[WHAT THE TASK REQUIRES] Write the data out again exactly, dropping any images it holds.

** TASK INPUTS follows **

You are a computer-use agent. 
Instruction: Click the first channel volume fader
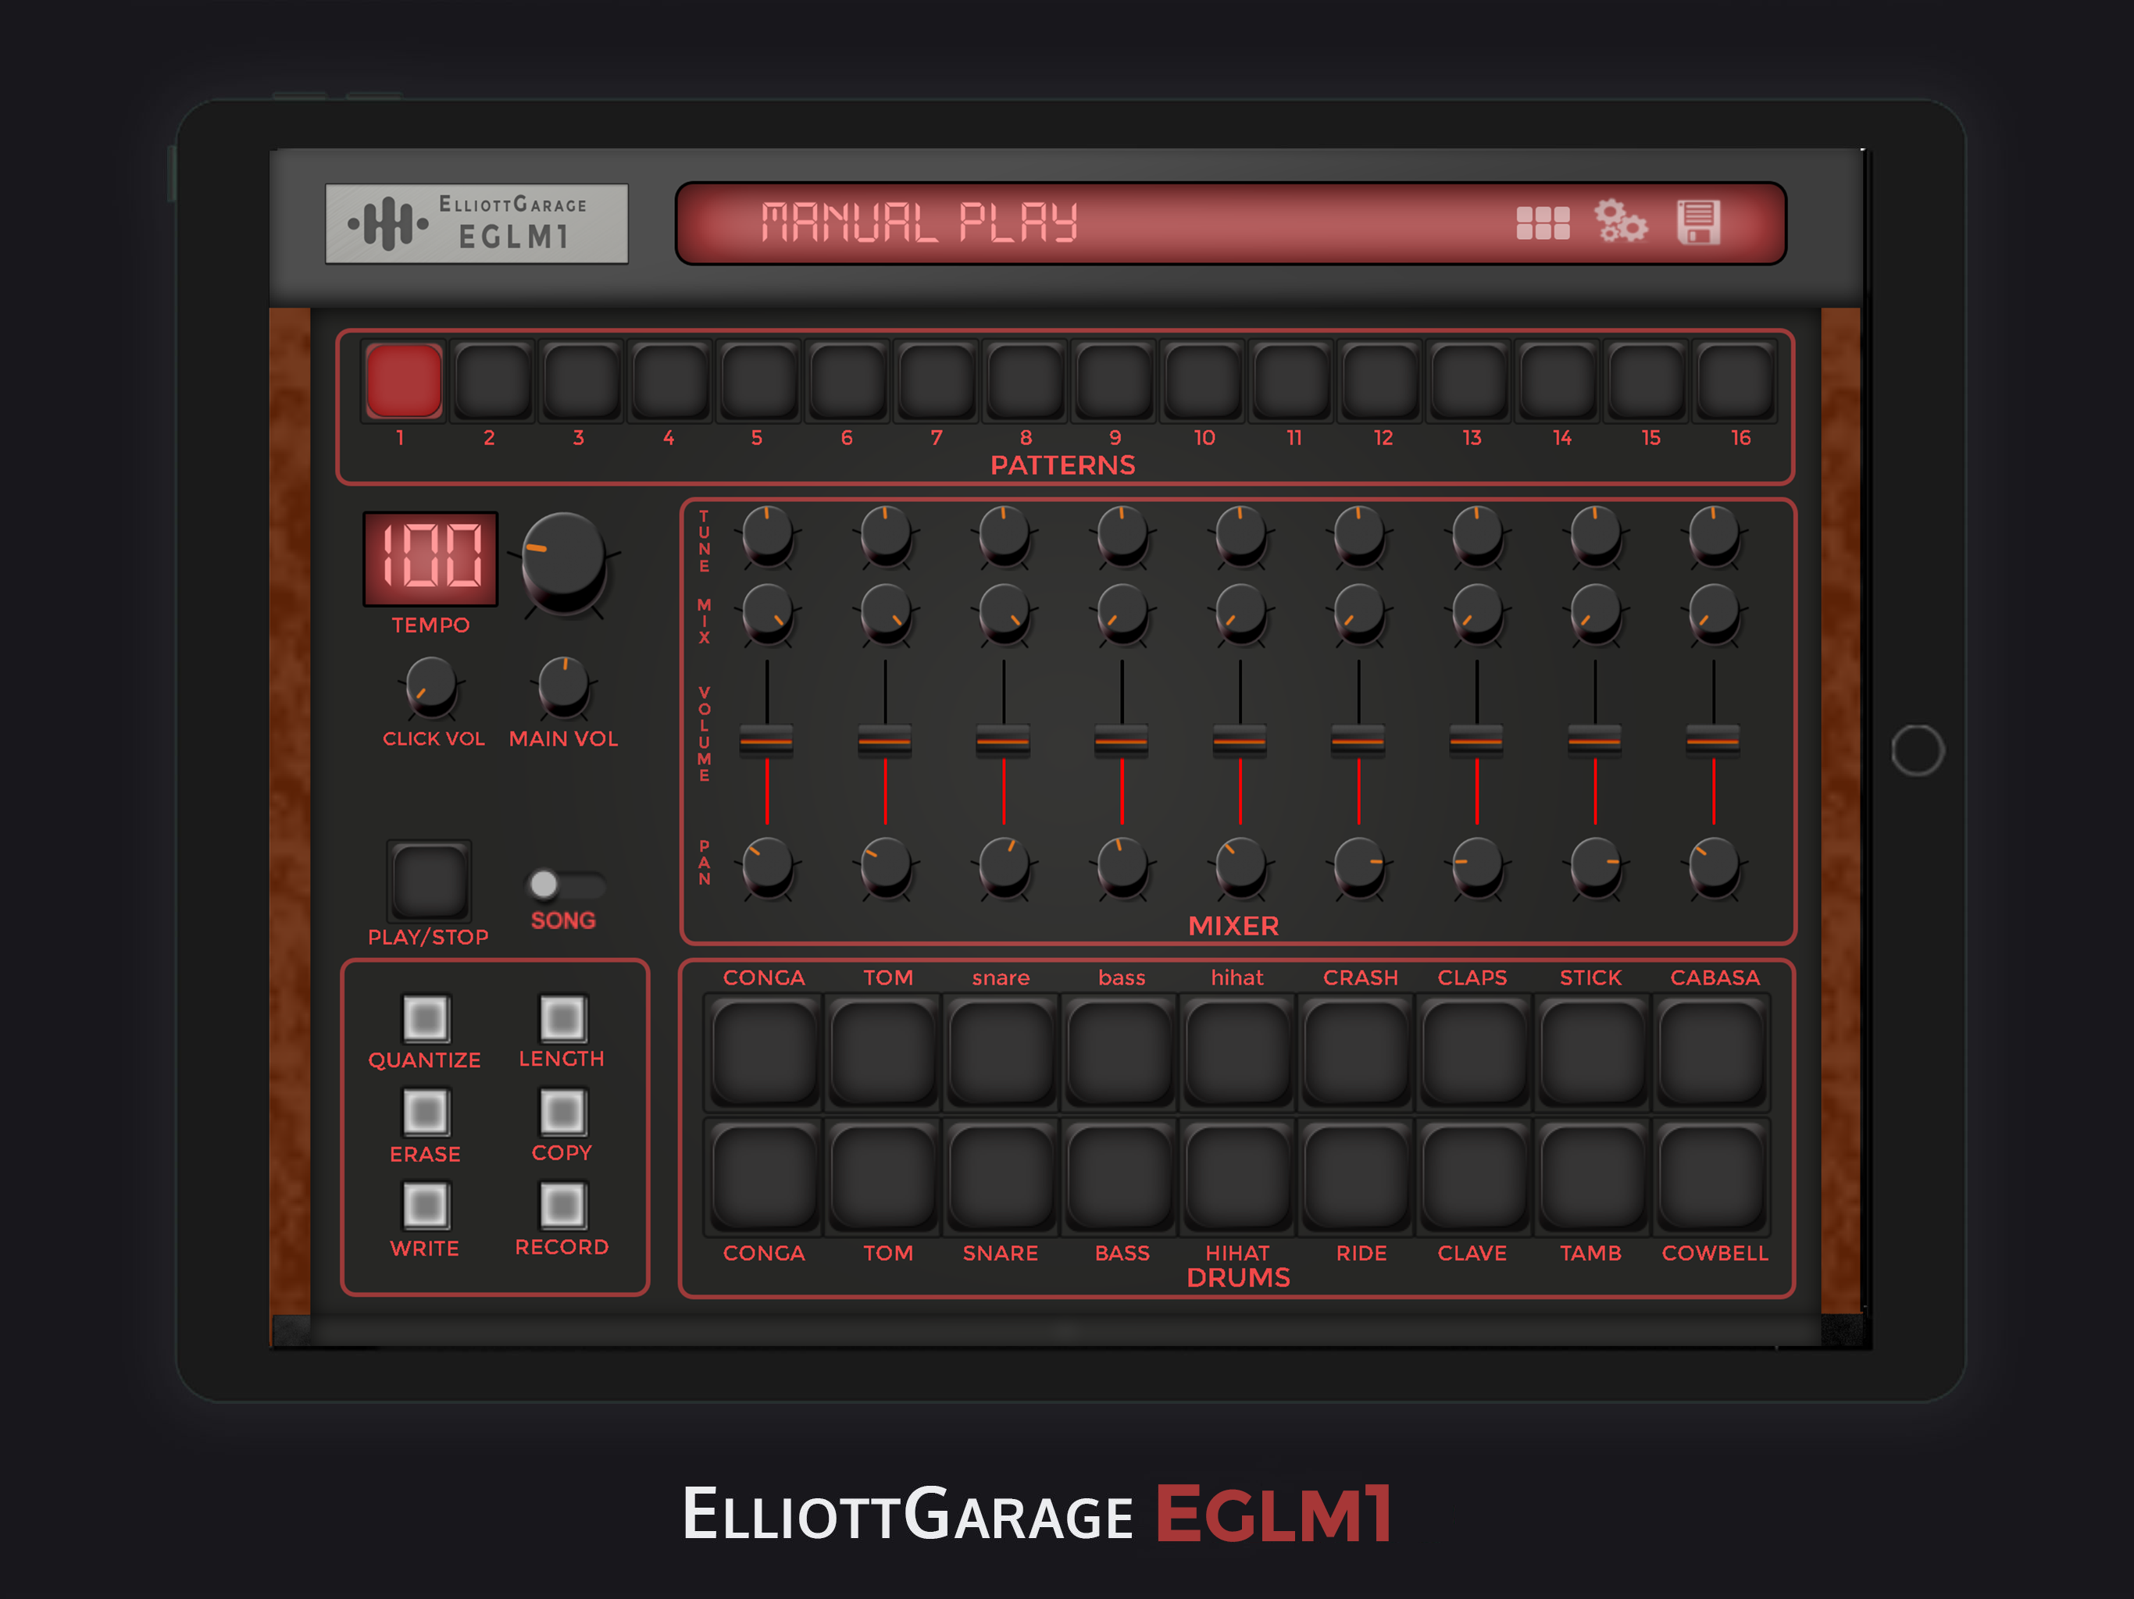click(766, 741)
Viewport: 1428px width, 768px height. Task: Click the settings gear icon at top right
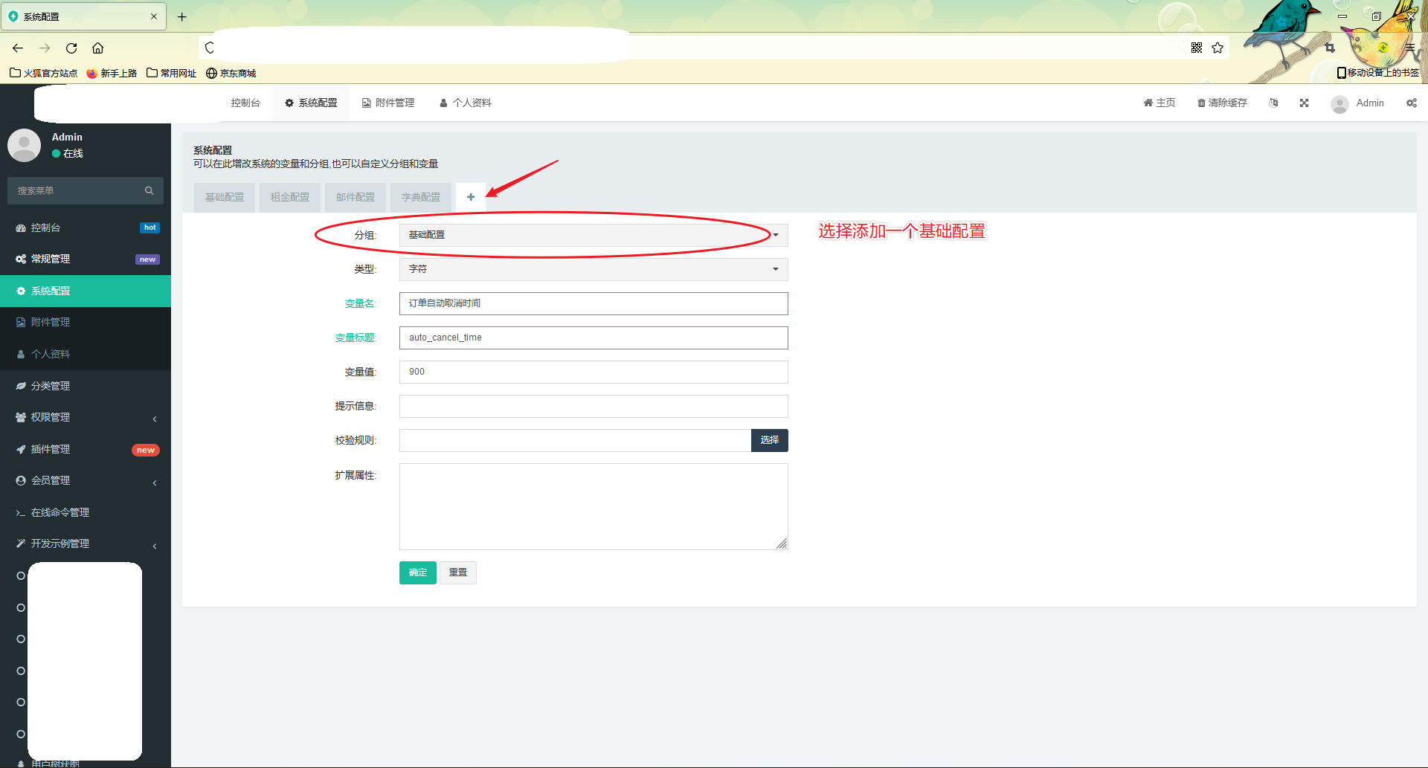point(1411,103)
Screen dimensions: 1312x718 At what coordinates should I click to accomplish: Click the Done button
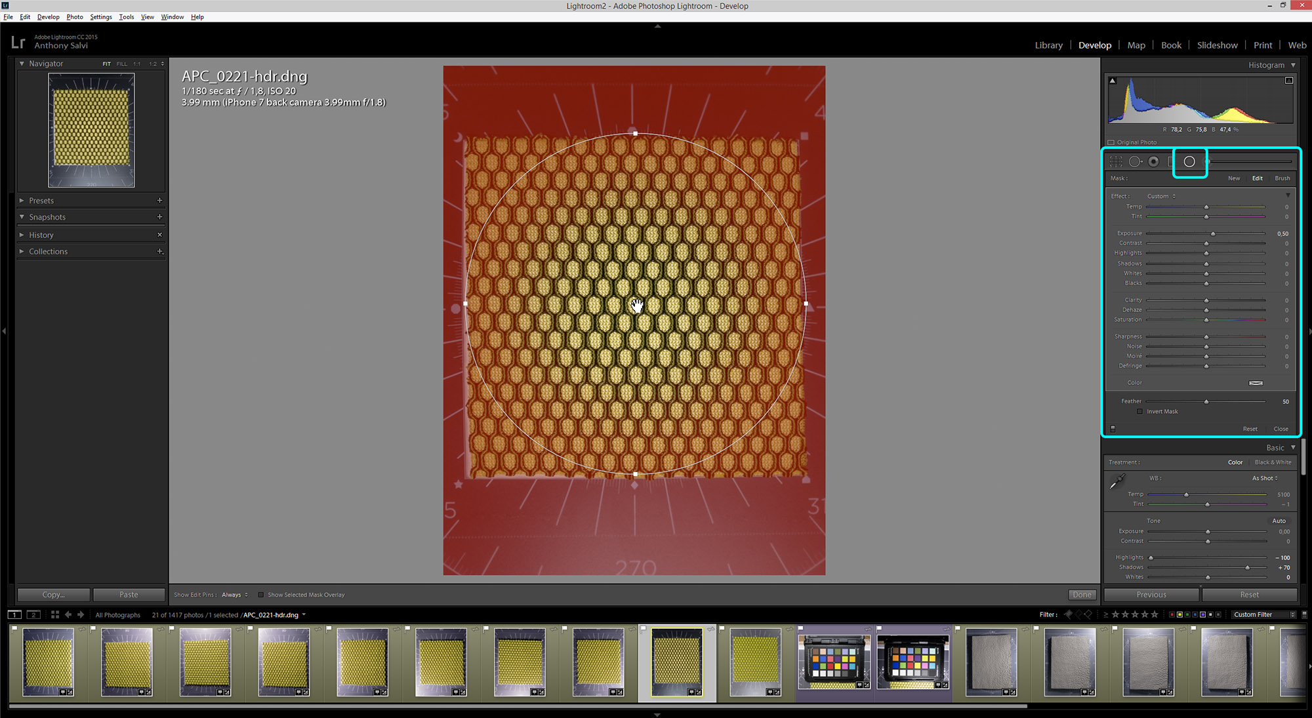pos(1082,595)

** End of TASK INPUTS **

[EXERCISE SOLUTION]
You are a computer-use agent. 
Instruction: Click the first channel volume fader
click(766, 741)
Viewport: 1428px width, 768px height. Task: Click the settings gear icon at top right
point(1411,103)
Screen dimensions: 1312x718 At what coordinates should I click to accomplish: Click the Done button
pos(1082,595)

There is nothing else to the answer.